Alan Anderson ([email protected]) [KLI Member] [Hol po'wI']



ja' SuStel:

> Alan Anderson wrote:
>
>> The odd thing is that I don't have a big problem treating it as a
>> first person subject when the verb prefix asks me to.
>
> That *is* odd. What would you make of this:
>
>     qorDu' reghom qorDu'

I'd have to get some inflection or body language help in order to be  
sure, but my first reaction at the end of the sentence is a  
combination of confusion and irritation at having been posed such a  
syntactic puzzle. :)

Perhaps I should rephrase what I said in my prior note: I don't have  
a big problem treating it as a first person subject when the verb  
prefix has already warned me that I should be prepared to do so.

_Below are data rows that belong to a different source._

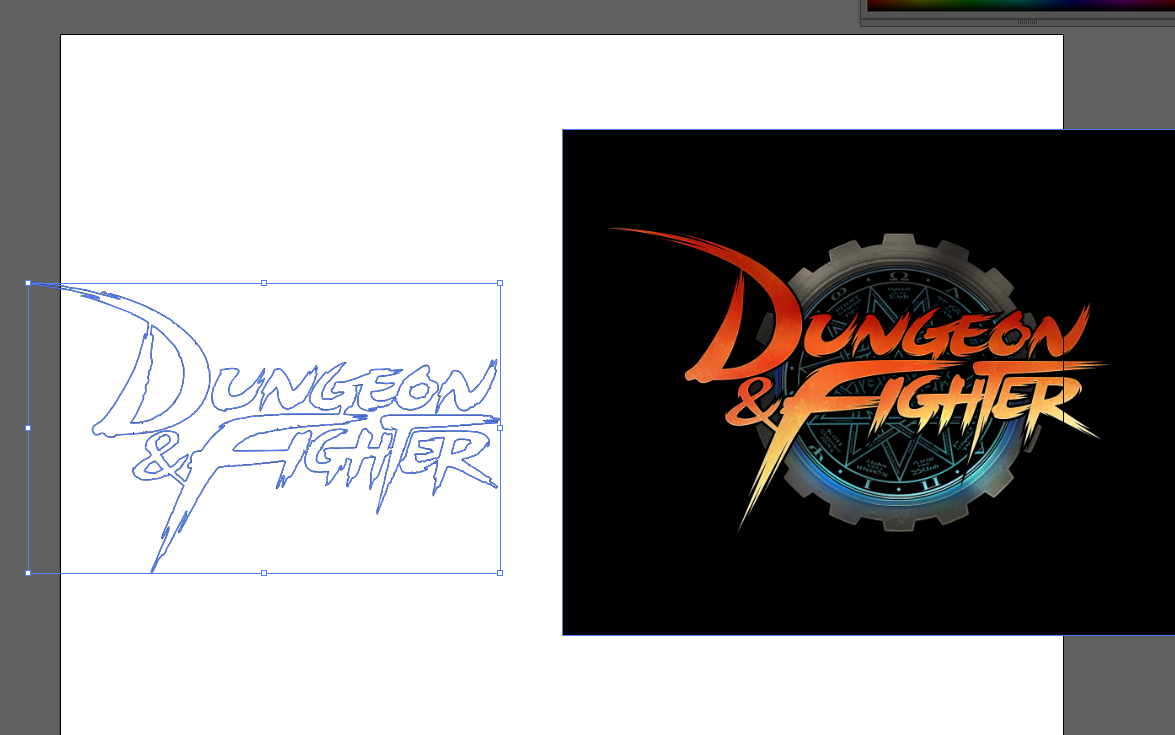Click the bottom-right bounding box handle
The image size is (1175, 735).
(x=500, y=573)
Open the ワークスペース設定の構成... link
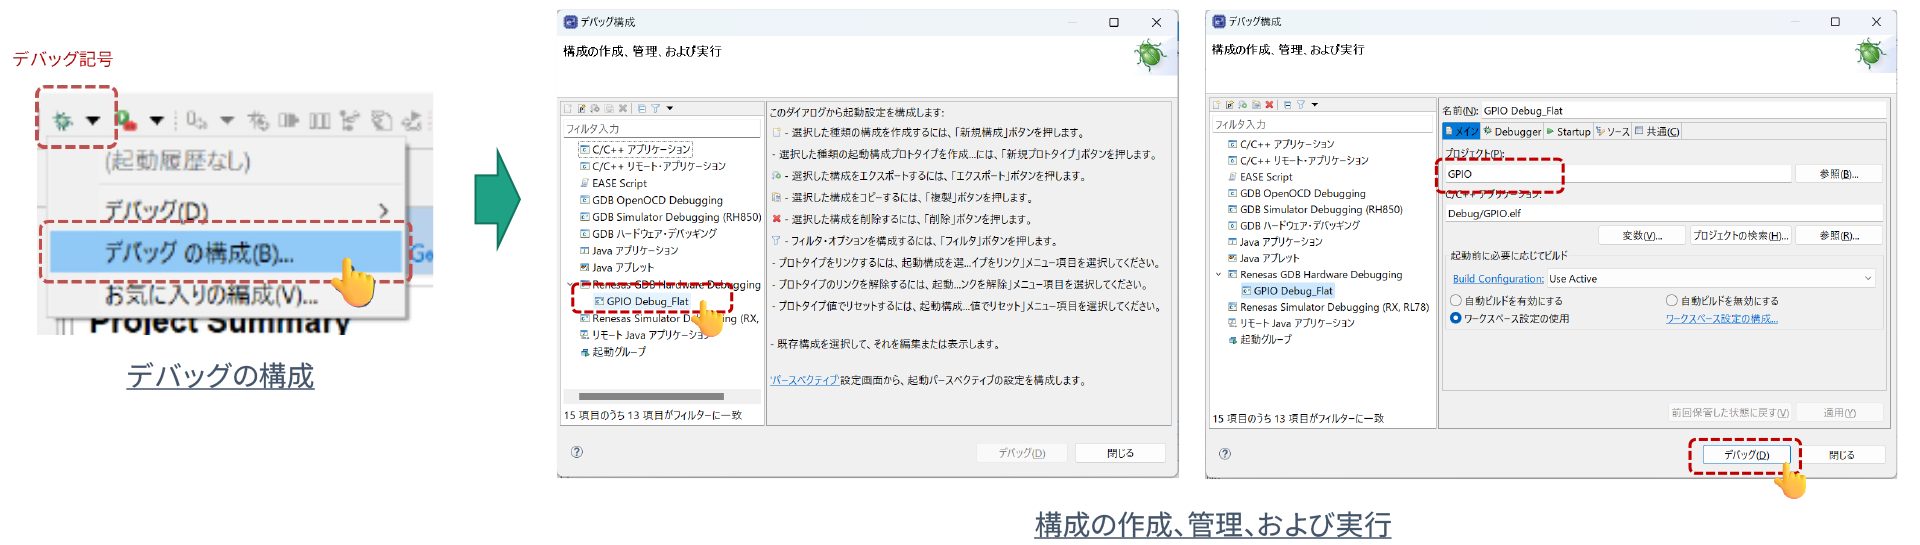The image size is (1920, 545). [x=1721, y=319]
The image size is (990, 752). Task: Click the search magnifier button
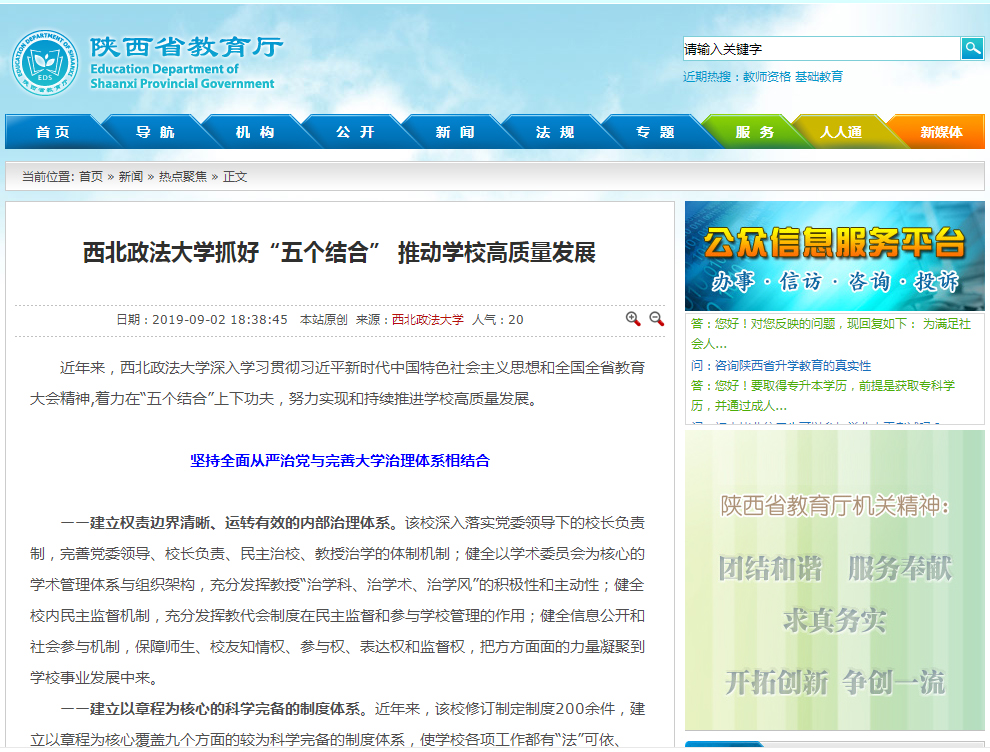pos(972,48)
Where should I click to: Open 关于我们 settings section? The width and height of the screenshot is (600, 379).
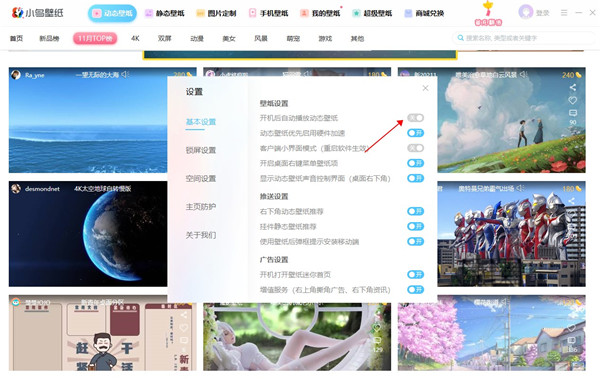[201, 235]
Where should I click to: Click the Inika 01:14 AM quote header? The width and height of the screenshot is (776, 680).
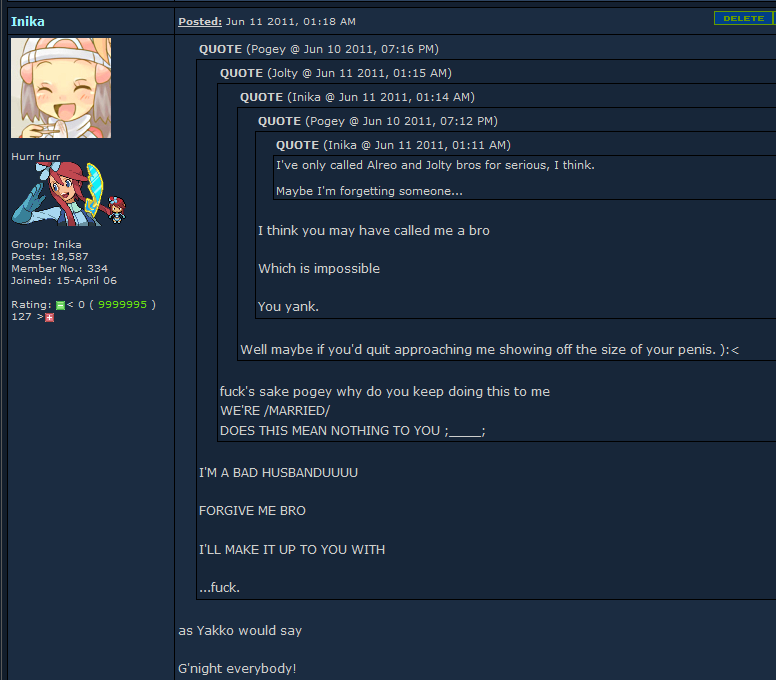point(357,97)
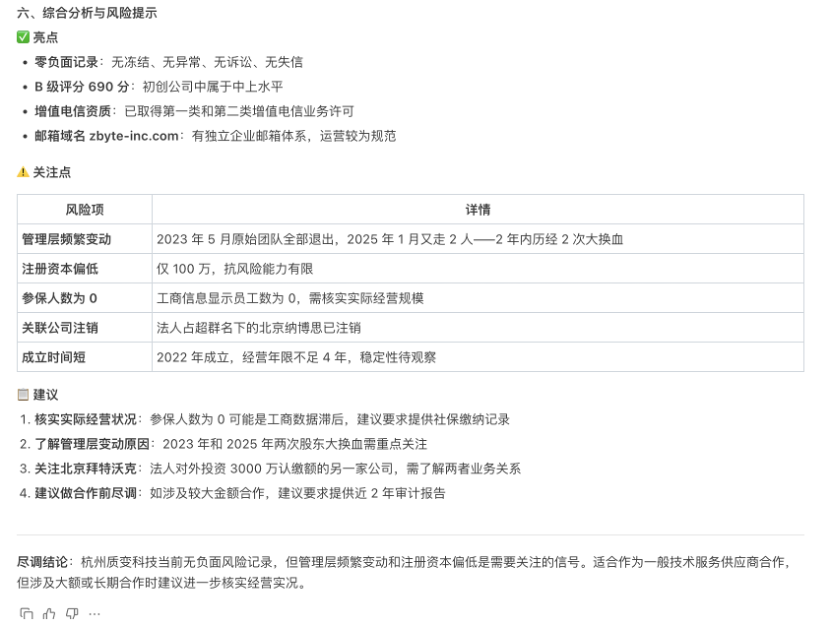Click the thumbs down feedback icon
Screen dimensions: 832x628
coord(72,614)
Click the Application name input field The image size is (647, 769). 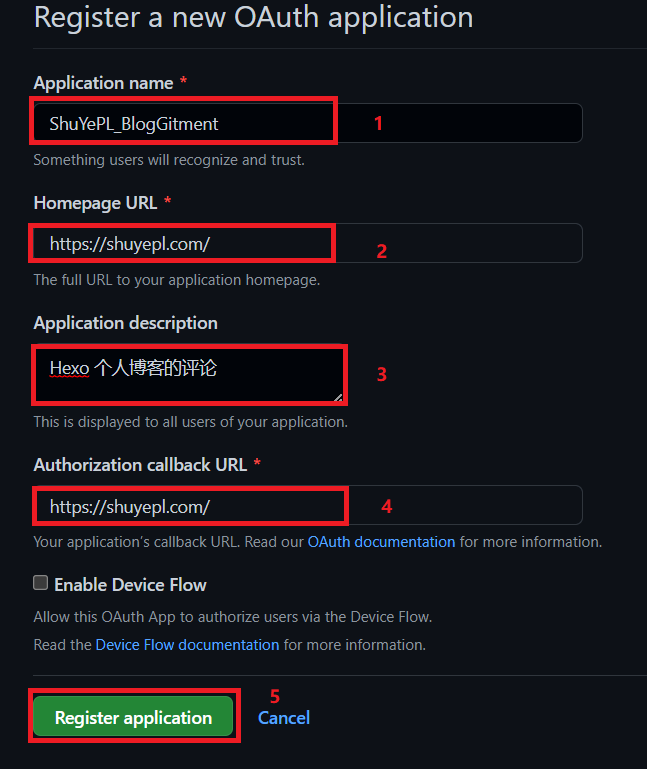306,123
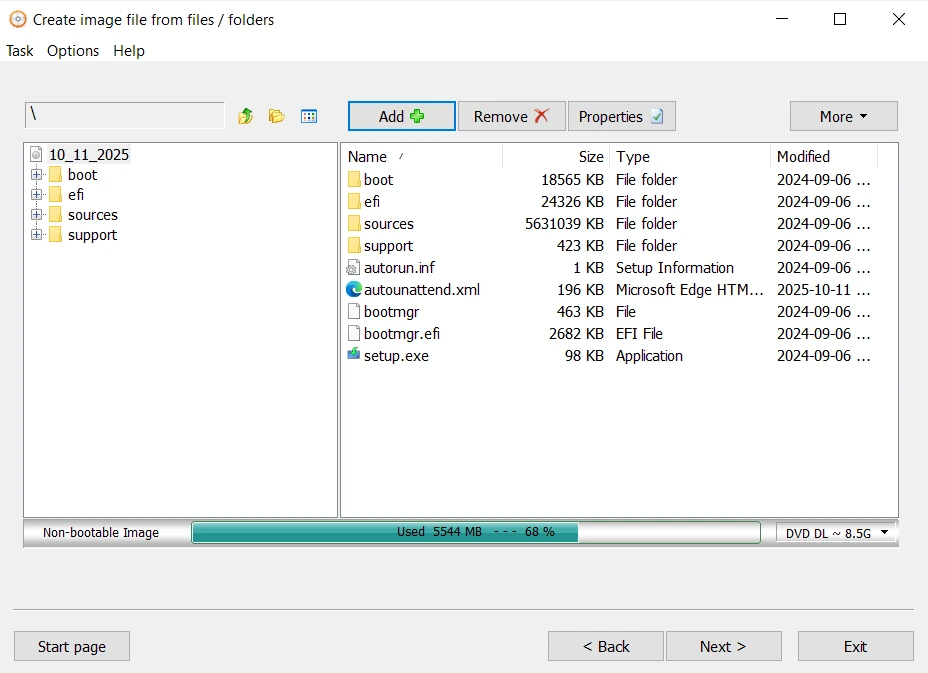
Task: Click the path input field
Action: [125, 115]
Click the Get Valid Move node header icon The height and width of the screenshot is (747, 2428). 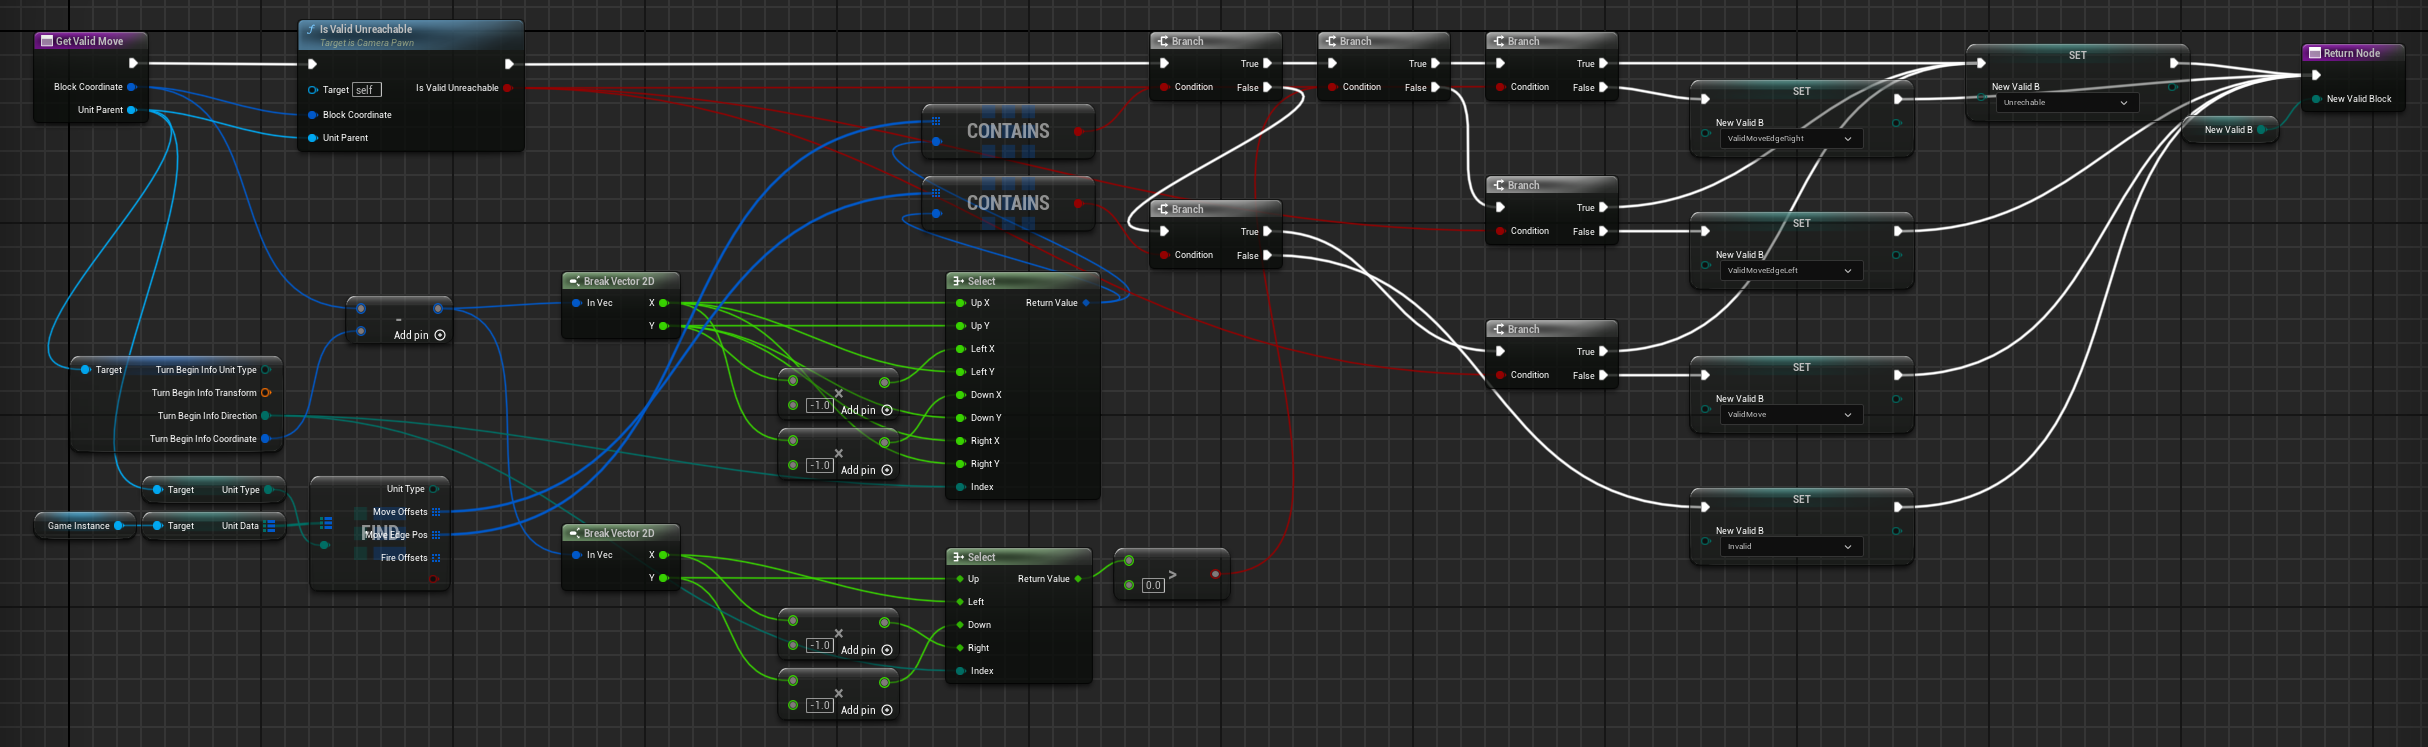[46, 41]
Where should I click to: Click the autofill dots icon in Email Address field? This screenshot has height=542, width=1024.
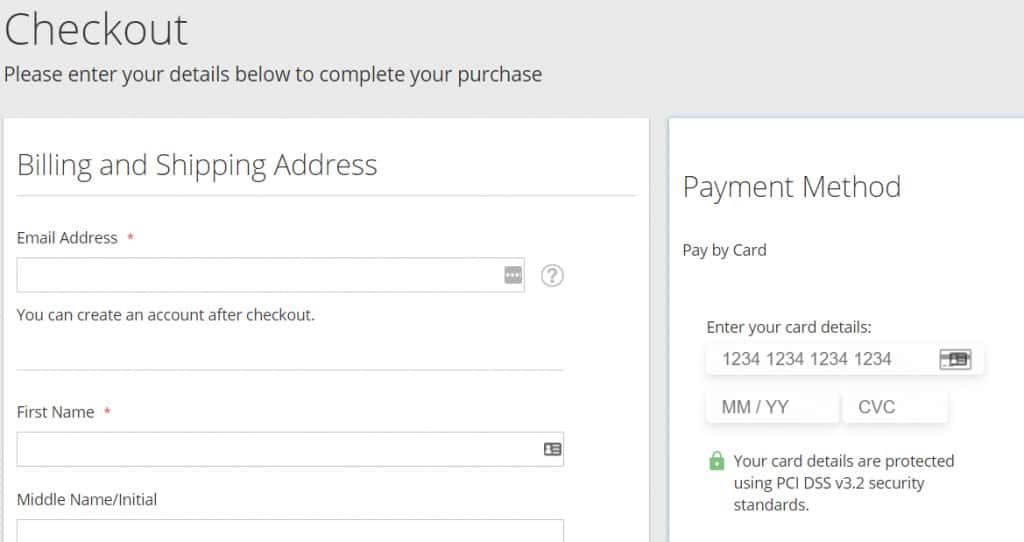click(x=513, y=275)
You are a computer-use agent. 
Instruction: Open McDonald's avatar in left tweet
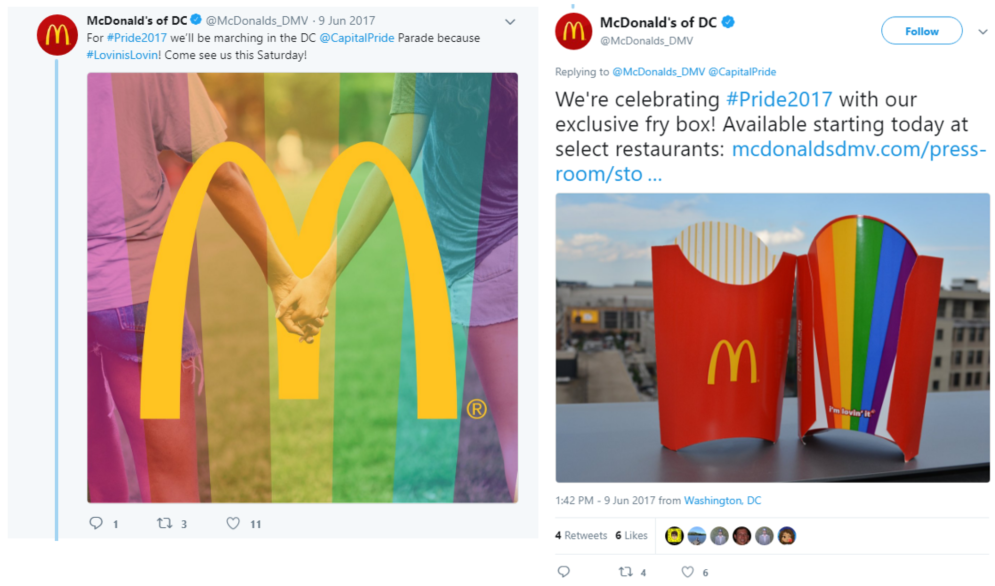(x=57, y=35)
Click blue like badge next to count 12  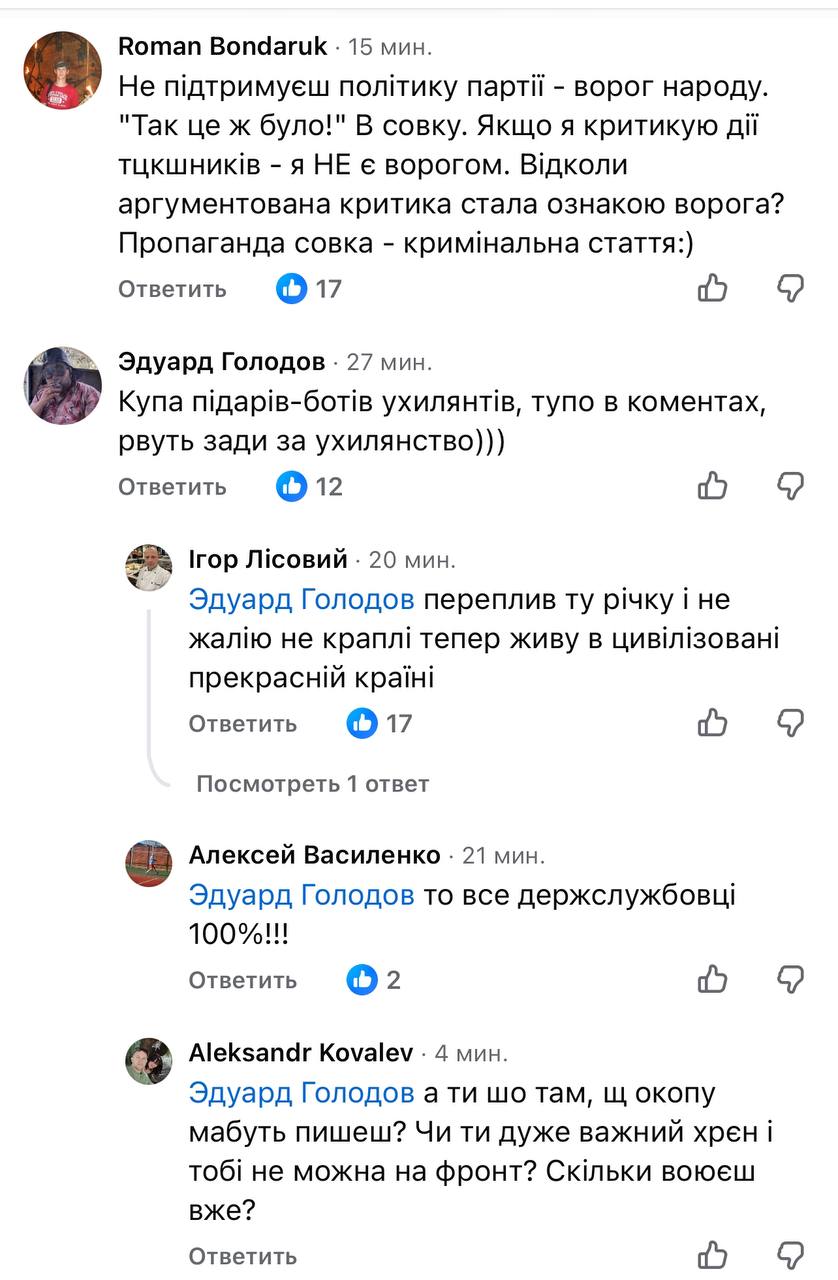293,486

That warning doesn't apply to the first {qorDu'} in your sentence.   
I've already heard and mostly fixed it as either a third-person  
object or direct address by the time the verb carrying the {re-}  
prefix comes by, so I'd have to backtrack in order to reinterpret it  
as anything else.  If that happens, I'm no longer just hearing and  
understanding; I'm actively analyzing.  So I'm getting the meaning as  
it comes in:  "Family - we meet you."  Fine, obviously direct  
address, carry on.  (Nobody has a problem with the addressee being a  
second-person object, right?  That's pretty much what direct address  
means.)

I'm ready for a first-person plural subject now.  No, it's stronger  
than that:  I already *have* a first-person plural subject.  Whatever  
comes after the verb is going to be interpreted in that context.  So  
here comes the second {qorDu'}, then the end of the sentence, and I'm  
left with an incomplete understanding of what was meant.  The problem  
I have with it isn't really that the prefix fails to match the noun.   
What trips me up is that the final noun is the same as the first one,  
and I've already pegged {qorDu'} as the entity I'm addressing.  I  
have conflicting expectations about it, my process of immediate  
interpretation breaks down, and I have to bring the logic/analysis  
part of my brain to bear instead of the language/idea part.  Without  
too much thought, I'd probably end up considering it as repeated  
direct address.  "Hey folks, we meet you, folks."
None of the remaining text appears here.